Do tragicznego wypadku doszło 3 stycznia 2025 roku, około godziny 17:15, na skrzyżowaniu ulic Ordona i Jana Kazimierza w Warszawie. Kierowca busa potrącił 14-letniego chłopca na oznakowanym przejściu dla pieszych. Przejście to nie było wyposażone w sygnalizację świetlną
„Ze smutkiem musimy potwierdzić, że ofiara wczorajszego śmiertelnego potrącenia to 14-letni chłopiec” – powiedział podkomisarz Jacek Wiśniewski w rozmowie z Polsat News.
Policja zatrzymuje podejrzanego
Policja natychmiast rozpoczęła poszukiwania sprawcy. Według świadków kierowca poruszał się jasnym busem. Apelowano o pomoc do mieszkańców oraz kierowców posiadających nagrania z kamer samochodowych.
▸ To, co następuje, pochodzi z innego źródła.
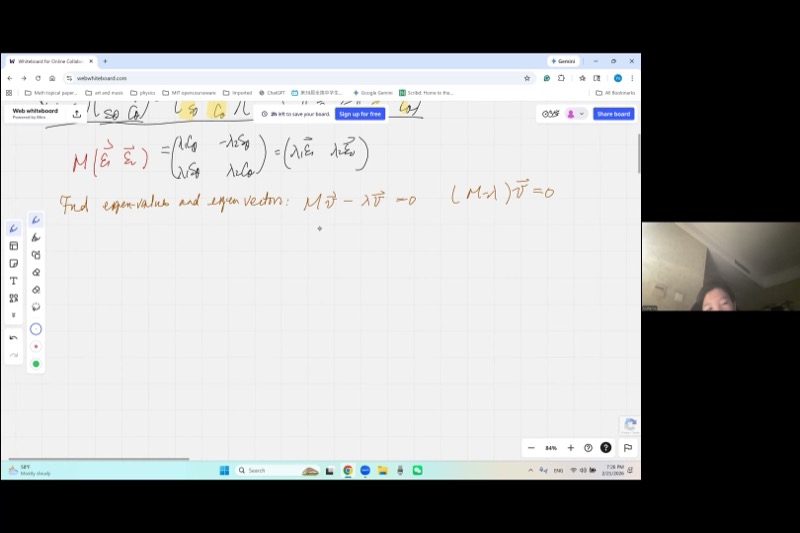Select the Lasso selection tool
Image resolution: width=800 pixels, height=533 pixels.
pyautogui.click(x=36, y=307)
Dzięki tym działaniom, w sobotę, 4 stycznia, udało się zatrzymać 43-letniego mężczyznę. Jak poinformowała Komenda Stołeczna Policji, w chwili zatrzymania mężczyzna był nietrzeźwy – badanie wykazało obecność blisko 2 promili alkoholu w jego organizmie. To jednak nie przesądza, w jakim stanie kierowca był w momencie wypadku. „Czynności w toku” – napisano w komunikacie policyjnym.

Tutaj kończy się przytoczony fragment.